From a user perspective, the site did not provide a clear or consistent path for exploring available supplies or initiating a quote request, creating uncertainty in how visitors were expected to engage with the product offering. At the same time, the absence of a standardized theme made it challenging to maintain consistency or plan for expansion to related brands.

The Solution

I built a custom HubSpot theme consisting of eight templates and a flexible system of data-driven modules designed to support both marketing content and complex product workflows. The centerpiece of the solution was a multi-level supplies catalog powered by HubDB and built using Vue and HubL.
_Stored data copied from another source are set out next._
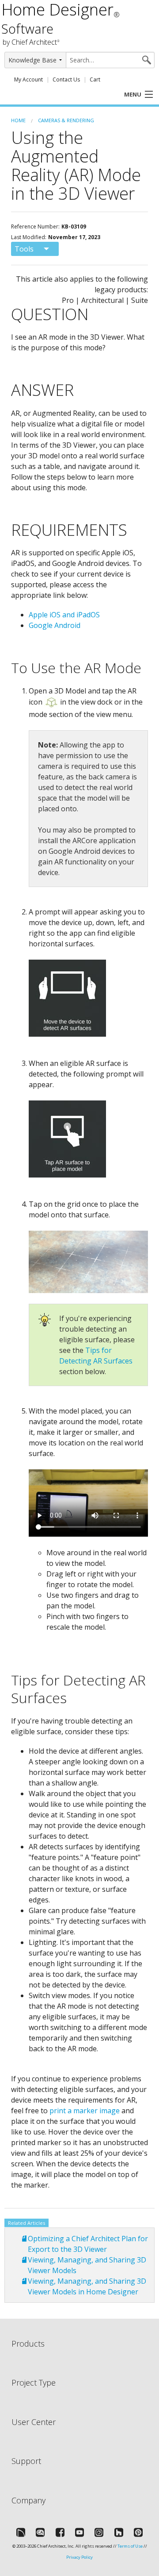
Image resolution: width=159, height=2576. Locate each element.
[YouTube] (79, 2532)
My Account (28, 79)
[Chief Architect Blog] (40, 2532)
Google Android (54, 625)
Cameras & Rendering (66, 120)
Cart (95, 79)
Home (18, 120)
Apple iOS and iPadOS (64, 615)
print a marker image (84, 2110)
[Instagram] (99, 2532)
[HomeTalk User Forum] (20, 2532)
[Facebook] (60, 2532)
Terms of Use (130, 2546)
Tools (24, 249)
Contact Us (66, 79)
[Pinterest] (138, 2532)
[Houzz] (118, 2532)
The catalog architecture allowed users to navigate from high-level categories down to searchable, filterable listings, with individual product lines displaying detailed specifications, downloadable solution sheets, and the ability to add items to a cart for quote requests. This structure made it possible to manage a large inventory while keeping the front-end experience fast and intuitive.

To support the broader site experience, I developed additional advanced modules, including a custom mega menu for navigating deep content hierarchies, HubDB-powered collapsible product and resource listings, searchable and filterable blog and case study libraries, and several interactive components such as a horizontally scrolling timeline, process step slider, collapsible tabbed Google Maps by state, hover-based content cards, and multi-CTA grids.
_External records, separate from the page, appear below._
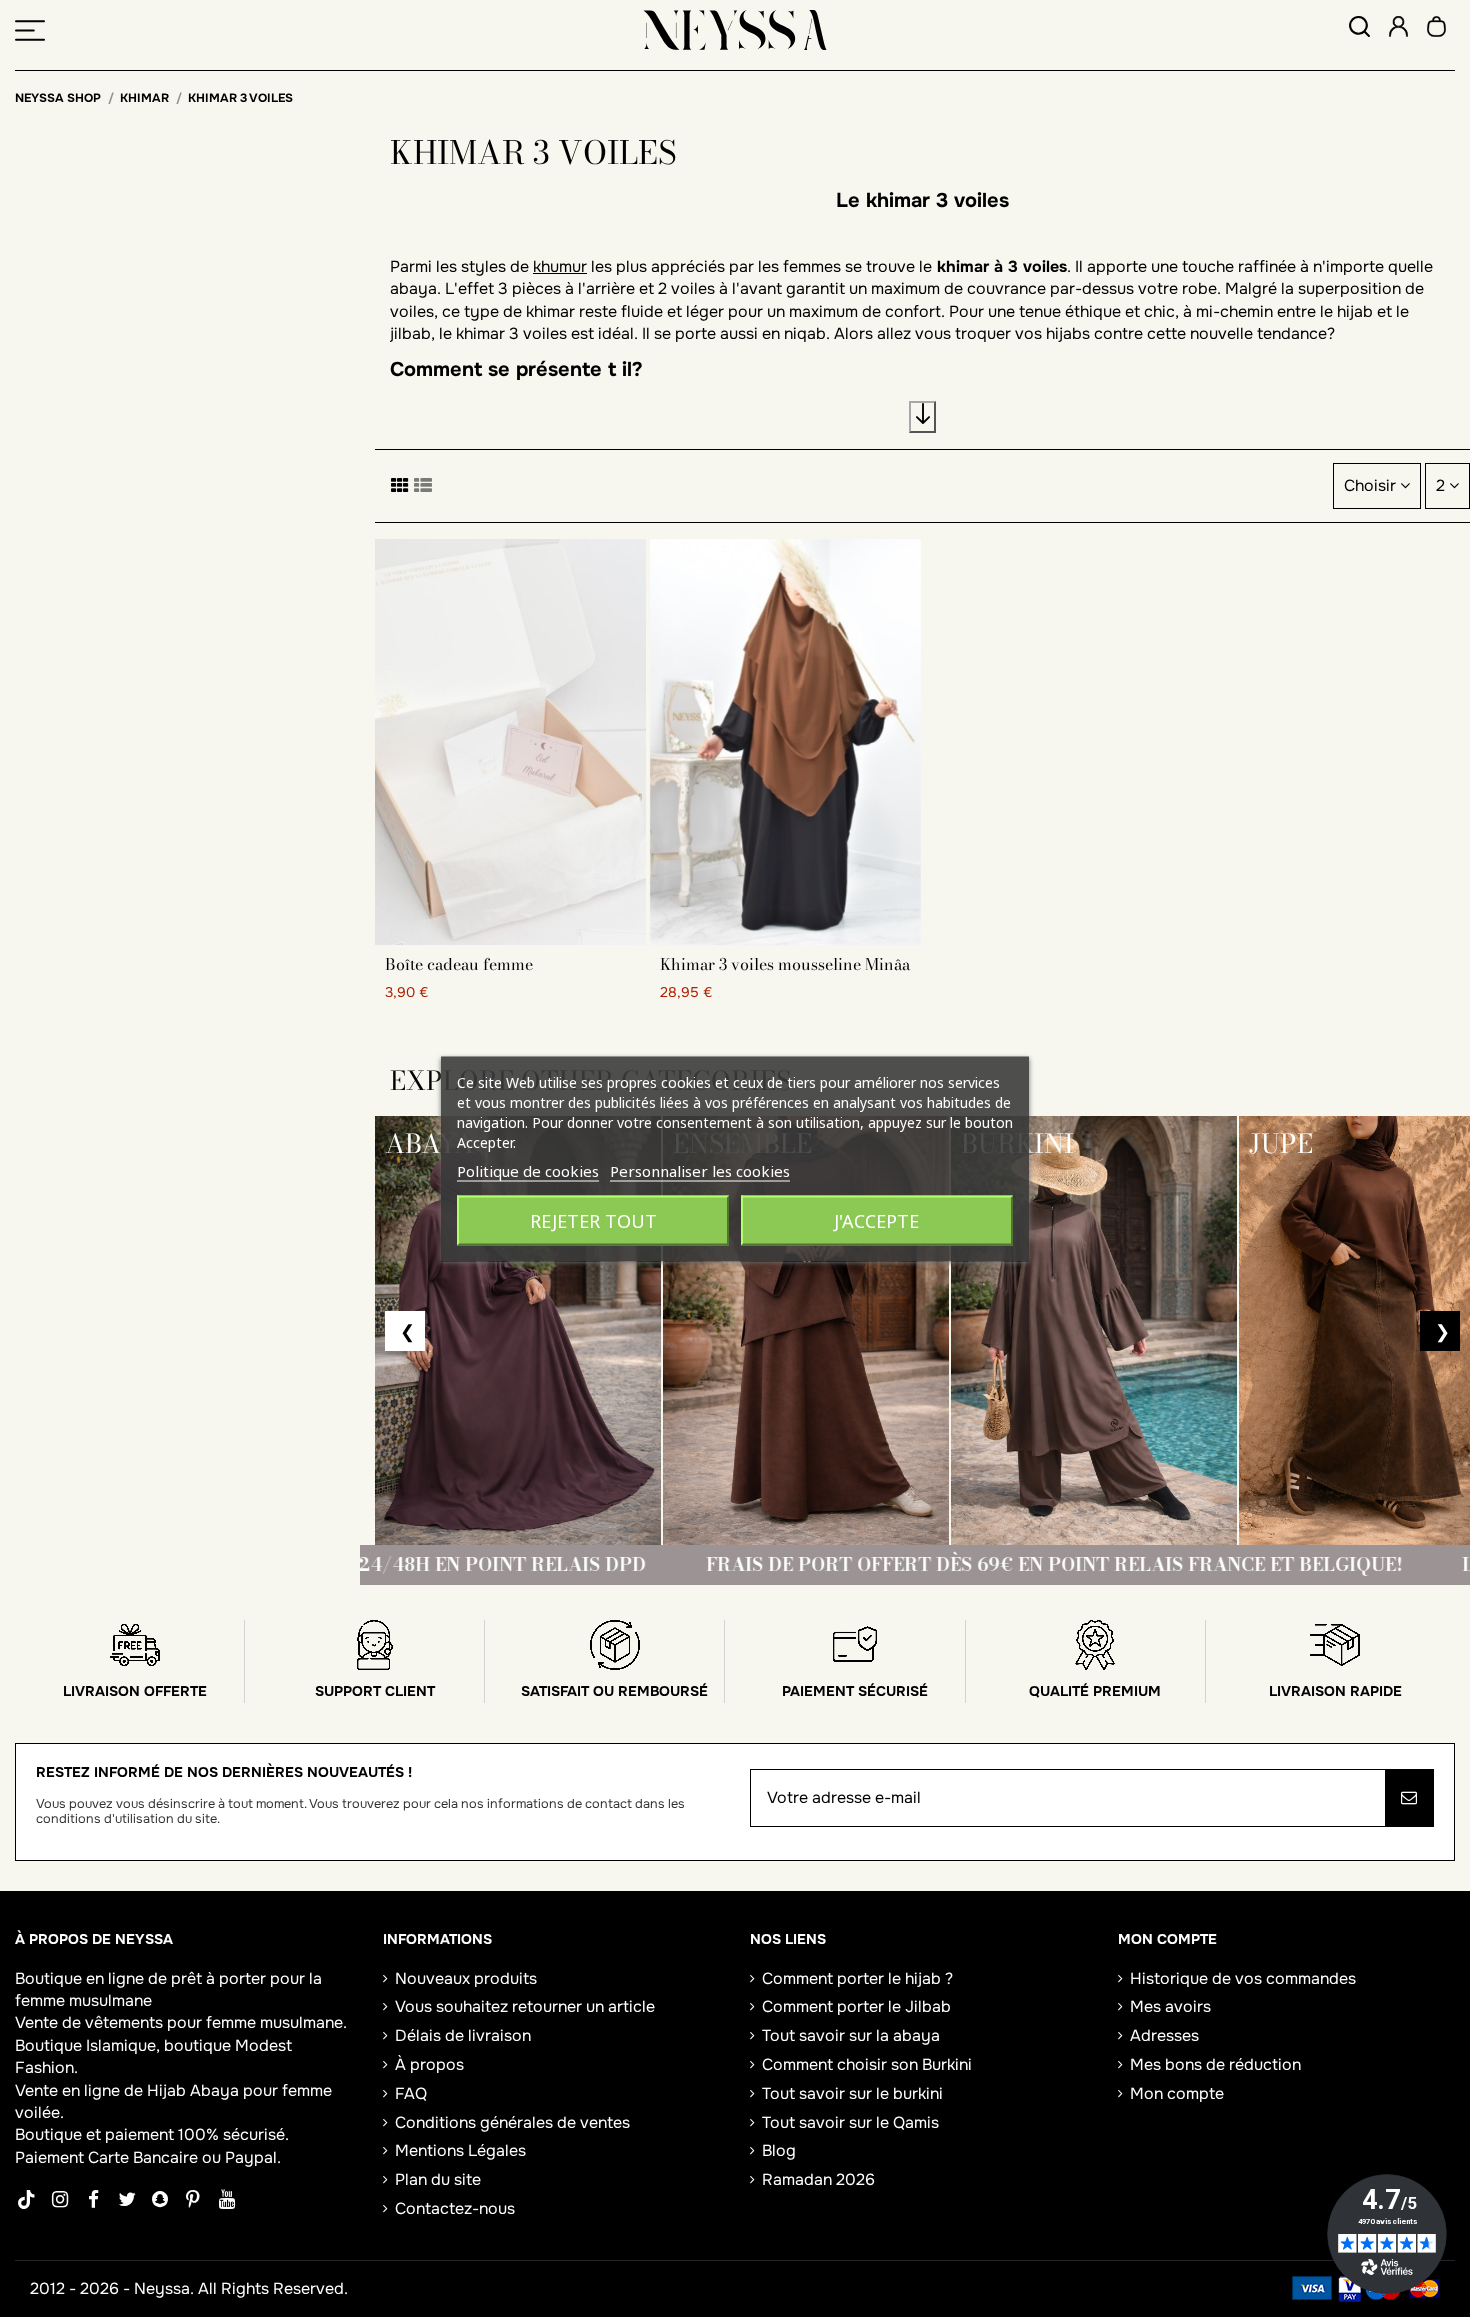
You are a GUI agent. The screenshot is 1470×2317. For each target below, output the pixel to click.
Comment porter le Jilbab (856, 2006)
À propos (429, 2064)
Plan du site (438, 2179)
Implementation & Data Import

Beyond development, I played a significant role in implementation and data preparation. This included cleaning, structuring, and importing over 1,000 supplies products into HubDB, setting up related category and subcategory tables, and importing 185 product solution sheets with proper relationships. I also handled the migration of blog content from the previous CMS and implemented roughly half of the site’s approximately 100 pages, reviewing the remaining pages for consistency, quality, and adherence to design standards.

The Outcome

The finished site delivered a scalable, maintainable HubSpot solution that unified marketing content, product discovery, and quote-based purchasing into a single CMS. The client gained a significantly improved user experience, faster content updates through HubDB-driven architecture, and a catalog system capable of growing alongside their product offerings.

After launch, I supported the client with questions around the new setup and resolved post-launch bugs. The success of the project led the client to sign an additional engagement to create a child theme for a sister company, extending the original system to a new brand with minimal additional overhead.